A company that has felt the increasing demand is Me Green, established in Lebanon since 2010. Me Green installs solar systems for both private individuals and companies, and business developer Lara El Khoury speaks of an "explosion" in inquiries. This year, Me Green expects to double its customer base.



"People were looking for a solution – and the sun is free; no one can steal it from us," she says with a gallows humor, referring to the country's corrupt elite, which the World Bank blames for Lebanon's economic quagmire.

Lebanon's power grid is in terrible condition – with many gaps and frequent outages. It's gotten so bad that some places only have power for one hour a day. Photo: Gerd Kieffer-Døssing

But while the sun is free, solar panels are far from it.

Karim Hakim's system cost him around 35,000 kroner. A significant expense in a country whose currency has lost over 90 percent of its value, and whose debt in 2021 was sometimes estimated to be 495 percent of the gross national product.

Several banks are beginning to offer green loans with low interest, but that's not enough, as the price of solar systems has also skyrocketed in the last few years.

This is partly due to high transportation costs from the coronavirus pandemic, and partly the war in Ukraine, which has created a growing demand for sustainable energy in Europe. Overall, prices have risen by up to 70 percent in three years, estimates Lara El Khoury.

There's a need for a national policy

The boom in solar energy also brings problems.

Both Lara El Khoury and Reem Irany from LCEC report that the industry is plagued by unprofessional companies that have smelled quick profits and are installing low-quality products with short lifespans that can be life-threatening, as batteries can catch fire.

And the growing interest in solar panels among private Lebanese is not sustainable in the long run.
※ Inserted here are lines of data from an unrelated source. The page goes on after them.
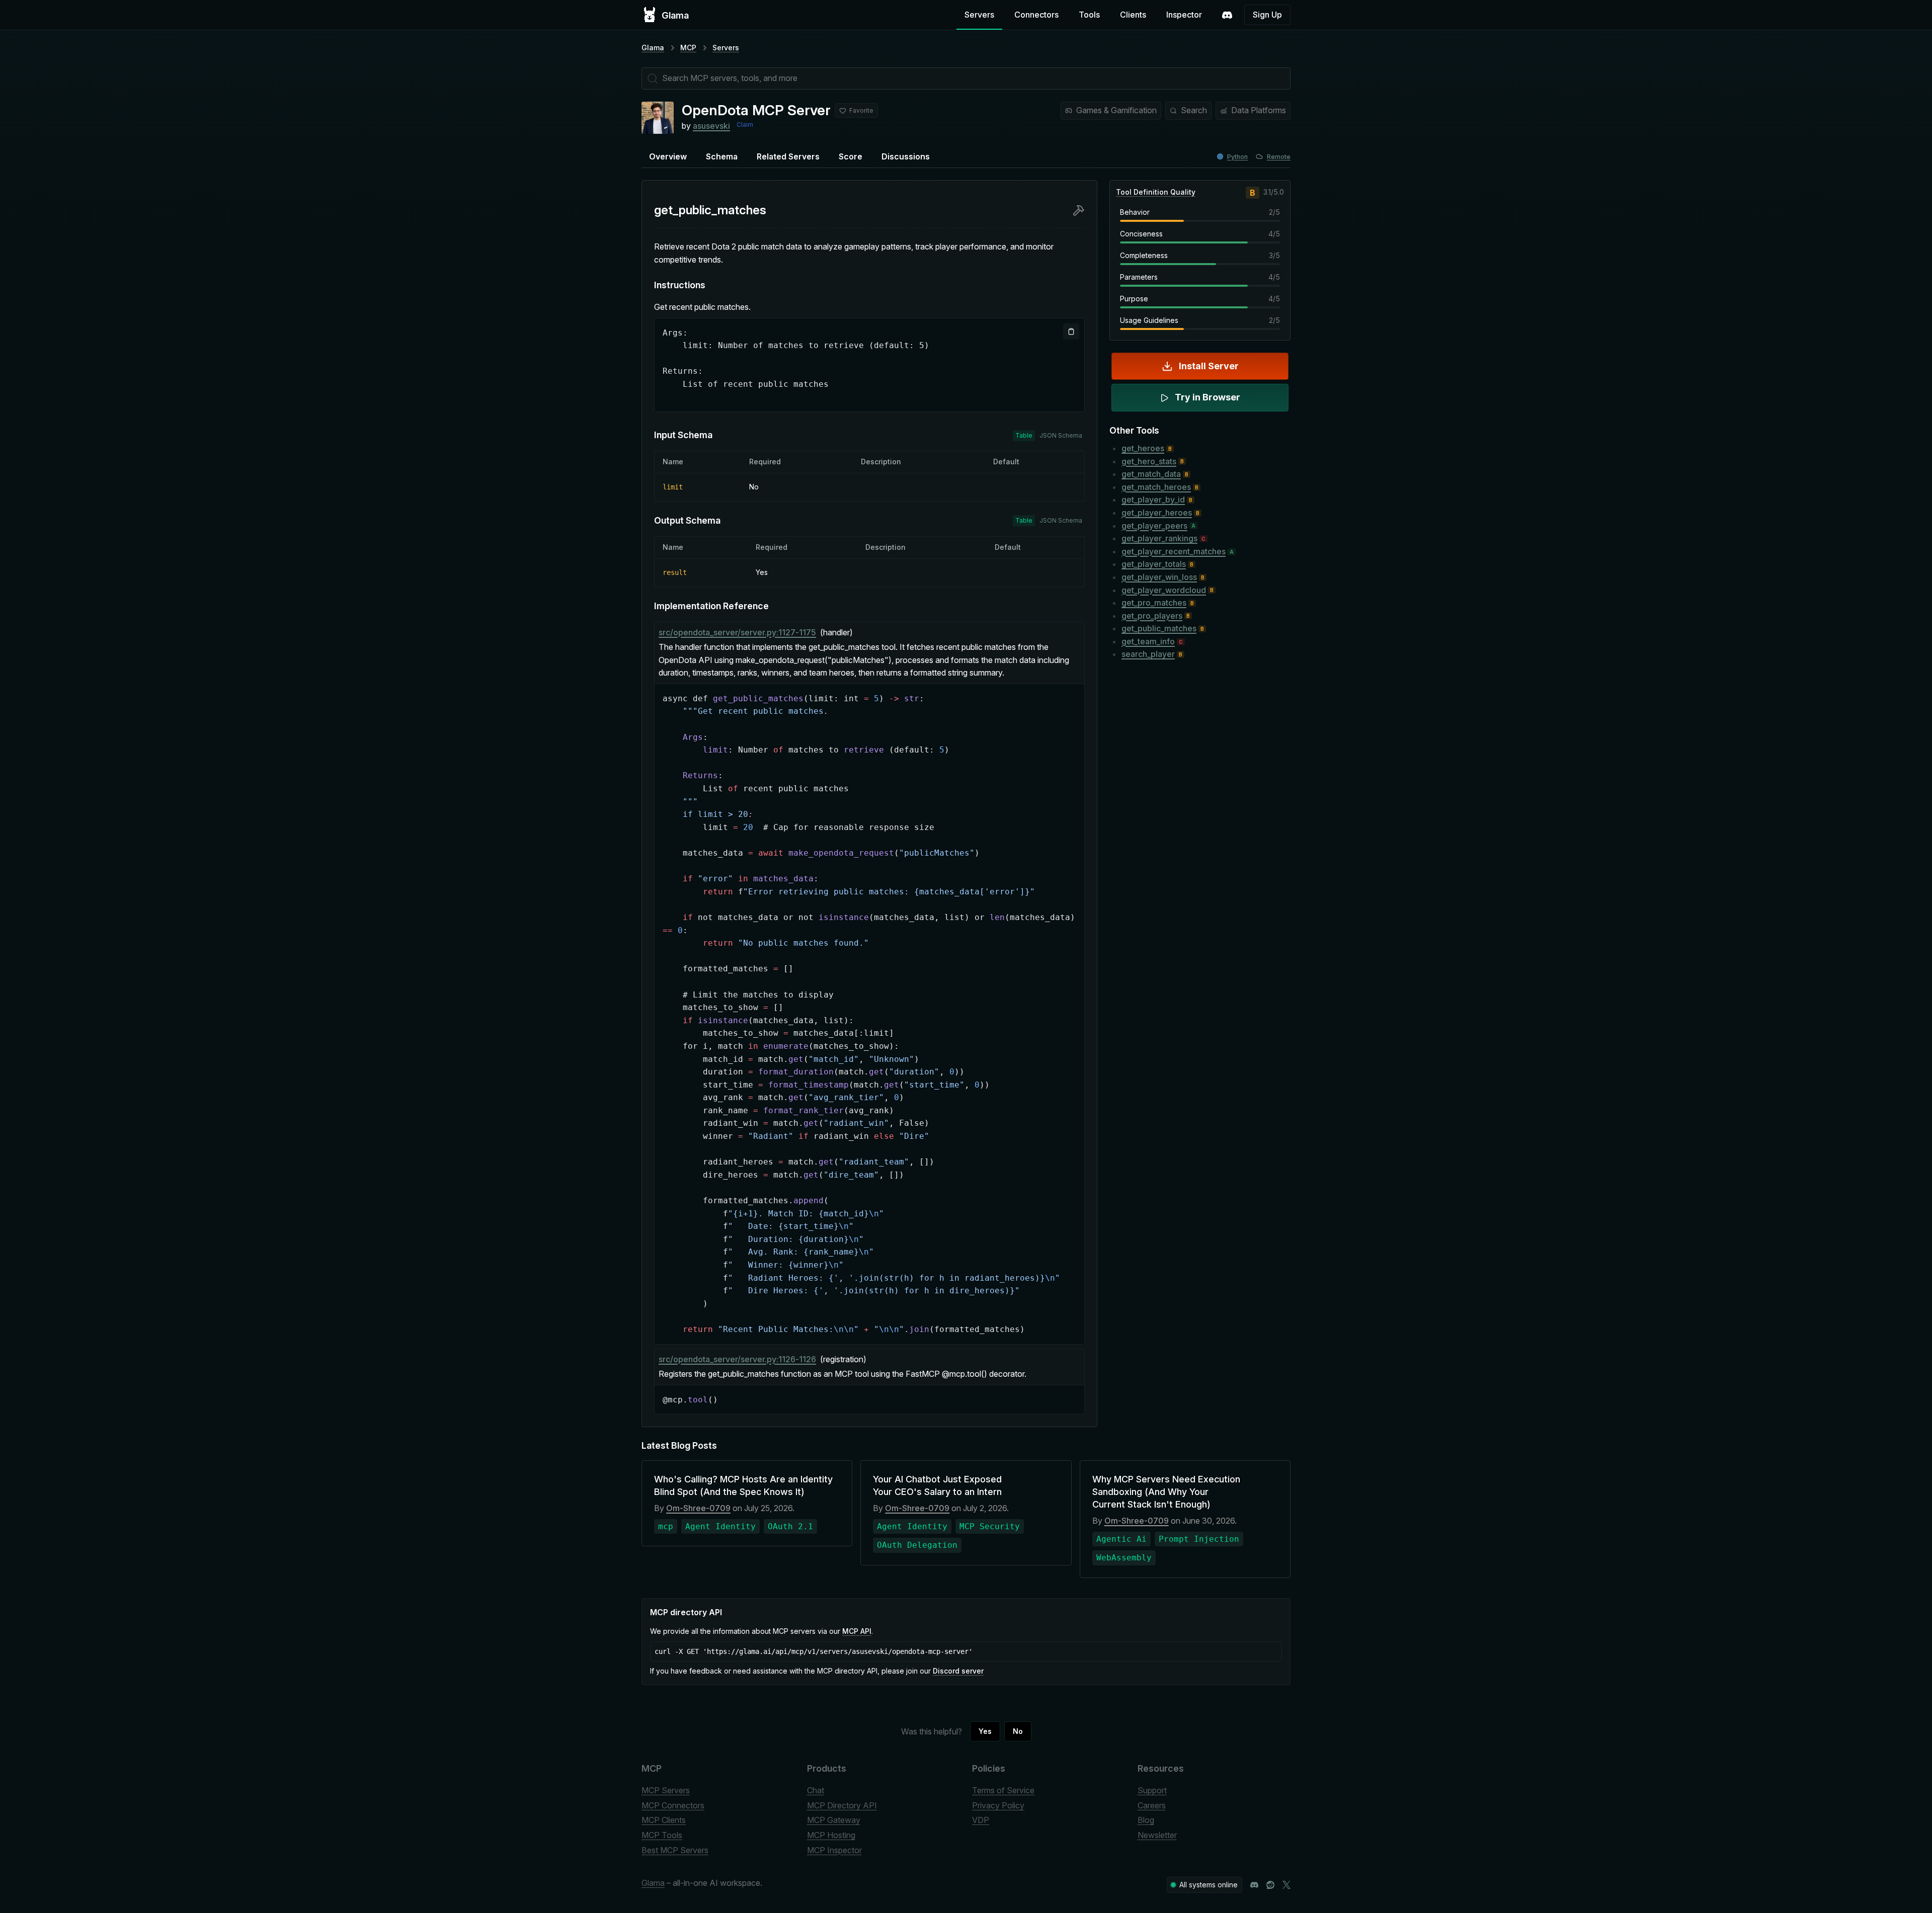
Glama (652, 47)
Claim (745, 124)
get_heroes (1142, 448)
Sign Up (1267, 15)
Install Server (1209, 366)
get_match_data (1151, 474)
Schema (722, 156)
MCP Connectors (672, 1805)
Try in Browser (1207, 397)
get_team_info (1148, 641)
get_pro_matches (1153, 603)
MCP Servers (665, 1790)
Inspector (1184, 15)
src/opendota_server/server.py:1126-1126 (737, 1359)
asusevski (711, 126)
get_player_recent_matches (1173, 551)
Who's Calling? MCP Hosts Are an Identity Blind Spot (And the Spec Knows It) (743, 1485)
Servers (979, 15)
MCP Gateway (833, 1820)
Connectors (1036, 15)
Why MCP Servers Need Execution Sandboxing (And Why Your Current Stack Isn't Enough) (1166, 1492)
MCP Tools (661, 1835)
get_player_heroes (1156, 513)
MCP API (856, 1631)
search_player (1148, 654)
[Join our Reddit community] (1270, 1885)
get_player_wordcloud (1163, 590)
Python (1237, 156)
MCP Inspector (834, 1850)
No (1018, 1731)
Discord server (958, 1671)
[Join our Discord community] (1254, 1885)
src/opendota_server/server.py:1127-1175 (737, 632)
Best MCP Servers (674, 1850)
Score (850, 156)
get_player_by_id (1153, 499)
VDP (980, 1820)
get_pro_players (1151, 616)
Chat (815, 1790)
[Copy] (1071, 331)
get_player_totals (1153, 564)
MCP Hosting (831, 1835)
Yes (985, 1731)
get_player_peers (1154, 526)
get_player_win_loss (1159, 577)
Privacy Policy (998, 1805)
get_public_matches (1158, 628)
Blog (1146, 1820)
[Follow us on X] (1286, 1885)
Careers (1152, 1805)
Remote (1279, 156)
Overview (668, 156)
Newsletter (1157, 1835)
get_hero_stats (1148, 461)
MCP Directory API (842, 1805)
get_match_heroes (1156, 487)
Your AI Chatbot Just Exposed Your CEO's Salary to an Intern (937, 1485)
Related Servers (788, 156)
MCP (688, 47)
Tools (1089, 15)
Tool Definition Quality (1155, 192)
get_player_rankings (1159, 538)
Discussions (905, 156)
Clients (1133, 15)
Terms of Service (1003, 1790)
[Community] (1227, 15)
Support (1152, 1790)
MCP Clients (663, 1820)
As Marc Ayoub, coordinator for the Energy and Security Program at the American University of Beirut, told Lebanese L’Orient Today:

"Solar energy is a long-term solution and should not be installed in the chaotic way it's being done now in people's homes (...) Instead of each household installing private solar panels, the country should have a national policy to try to deliver a large number of kilowatts to larger areas."

That the state should take responsibility makes sense, but it will require more than a political decision.

EDL's network is unstable, full of holes, and shattered after decades of neglect and corruption, and everywhere, worn or broken electrical wires and cables hang like heavy garlands from buildings and poles. Reem Irany admits that a massive capital injection from outside is needed before the national electric company can hope to deliver the goods.

"EDL has the will and technical capacity, but lacks the money," she says.